Sarò schietta: Grand Tour di Miguel Gomes potrebbe rivelarsi un bagno di sangue, da un punto di vista commerciale. È il classico animale da festival, che se gli togli giurati come Greta Gerwig, Lily Gldastone, Nadine Labaki, Piefrancesco Favino, tra quelli che lo hanno premiato a Cannes per la migliore regia, gli levi l’ossigeno, entra in affanno, non ha più da mangiare.
A meno che gli portino un po’ di cibo spettatori molto particolari, in cerca di emozioni insolite e in stretta sintonia con l’inconscio del regista di Lisbona. In quel caso, potrebbe diventare di culto.
L’ispirazione per raccontare la storia di Edward (Gonçalo Waddington), funzionario inglese che nel 1918, in Oriente, scappa dal matrimonio con la fidanzata Molly (Crista Alfaite), gli è venuta dalla lettura del libro di Somerset Maugham Il signore in salotto, tradotto in Italia da Luciano Bianciardi. Lo scrittore britannico narrava i suoi viaggi nell’Asia del secolo scorso, simili ai grand tour che in Italia compivano gli scrittori romantici anglosassoni per vedere da vicino il nucleo artistico e mitologico del quale erano fatte le loro anime.
Se si dovesse giudicare il film dalle sole immagini, silenziando l’audio, soprattutto le voci off, sarebbe favoloso.
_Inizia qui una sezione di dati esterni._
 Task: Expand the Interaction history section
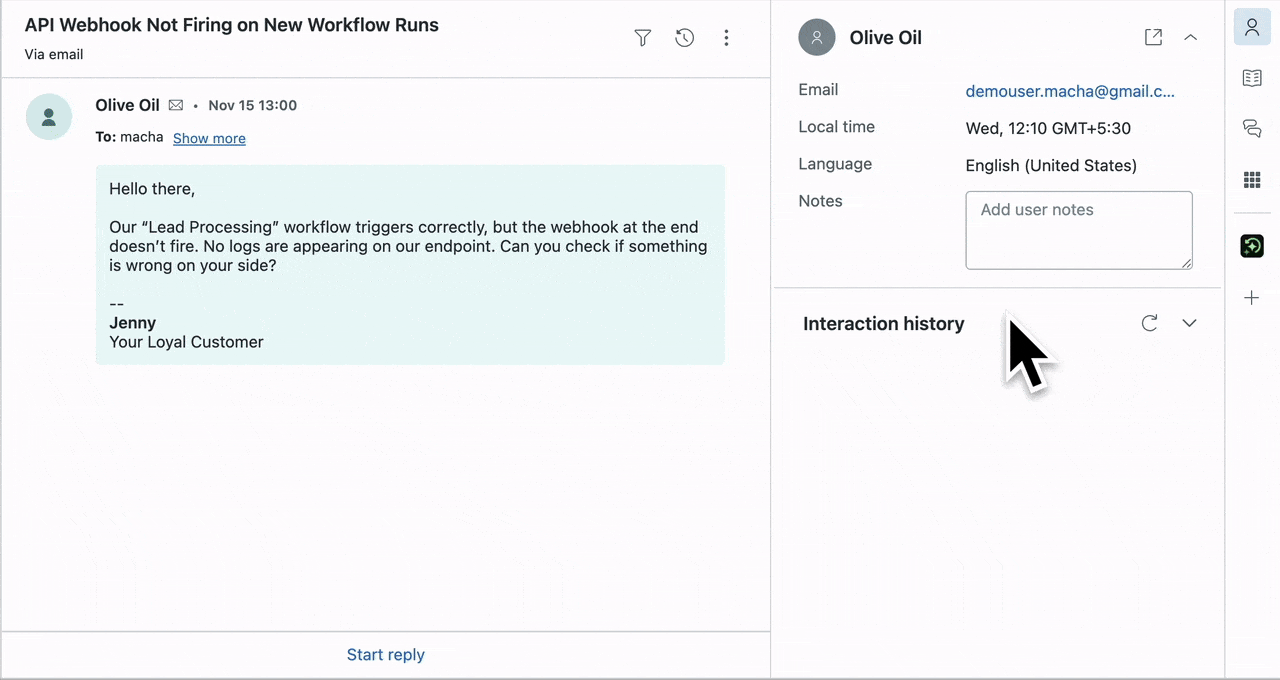point(1189,323)
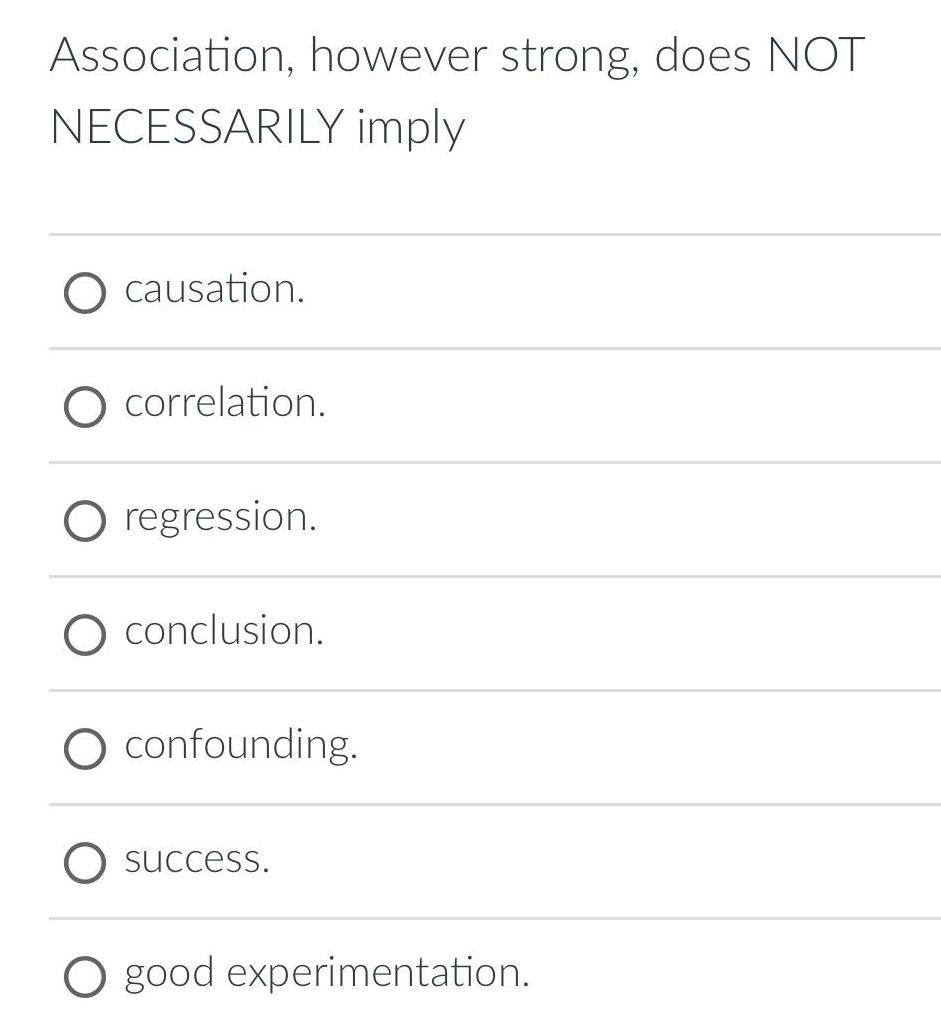The image size is (941, 1018).
Task: Select the 'confounding.' radio button
Action: (84, 748)
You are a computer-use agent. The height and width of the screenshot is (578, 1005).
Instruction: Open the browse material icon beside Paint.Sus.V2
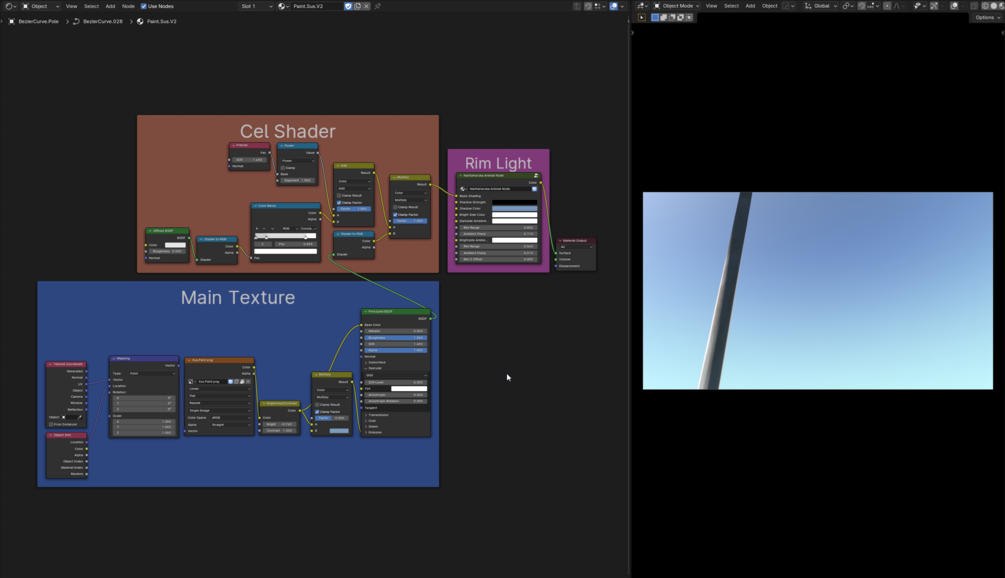[x=282, y=6]
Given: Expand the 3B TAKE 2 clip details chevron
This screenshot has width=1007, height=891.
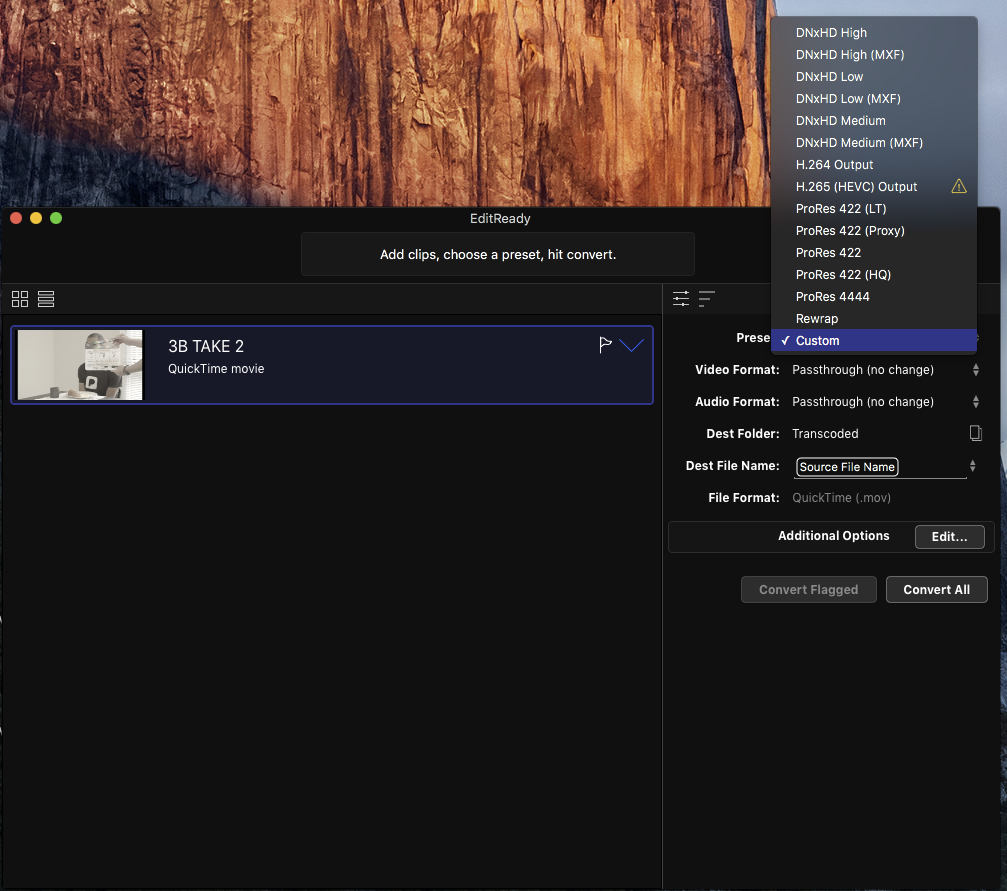Looking at the screenshot, I should [632, 345].
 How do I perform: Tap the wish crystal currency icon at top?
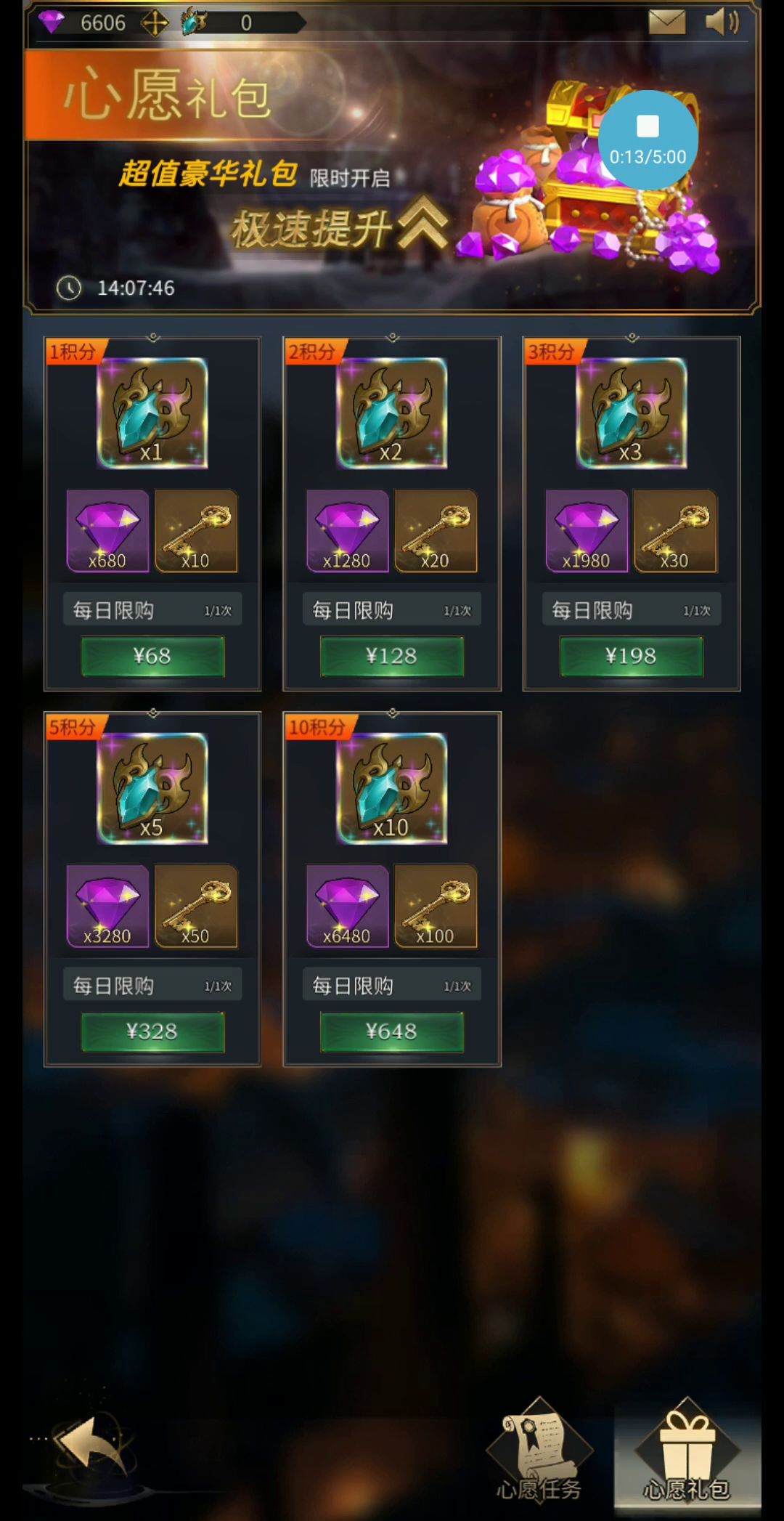pos(194,23)
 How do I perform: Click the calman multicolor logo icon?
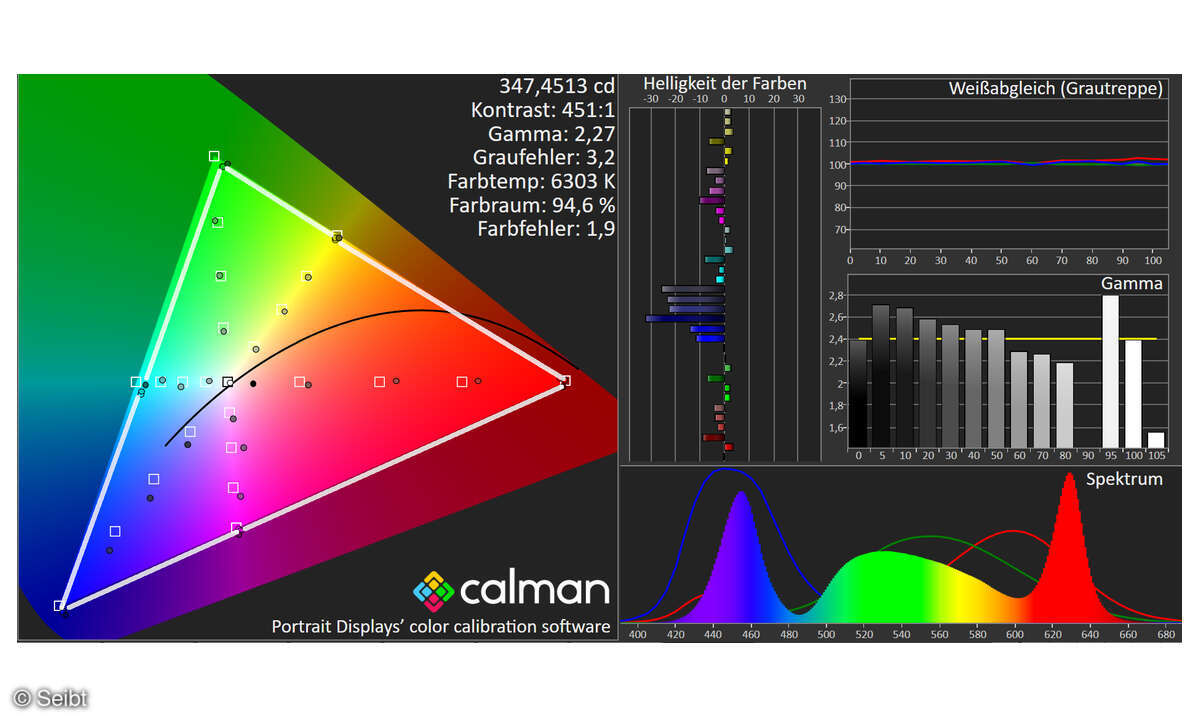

Una scena su tutte: il treno verso Rangoon deragliato, il protagonista seduto in mezzo alla foresta, un tizio che si fa strada dal finestrino per uscire, donne ieratiche intorno. In bianco e nero, un quadro.
Il problema è che il gioco di Gomes è spesso e volentieri oltre i limiti del solipsismo: passata la prima mezz’ora inizi a chiederti dove ti stia portando, e se alcuni segnali sono evidenti, anche troppo, vedi la metafora abusata delle marionette che raccontano anch’esse una storia d’amore travagliata; il sogno della ruota-giostra (la giostra della vita, ovviamente), la fuga come quintessenza della scoperta di sé; quando invece intravedi una straniante lavatrice moderna sotto a una capanna, capisci che butta male, i piani narrativi e visivi diventano troppi, e l’interesse verso i caratteri protagonisti non è pari alla bellezza delle immagini.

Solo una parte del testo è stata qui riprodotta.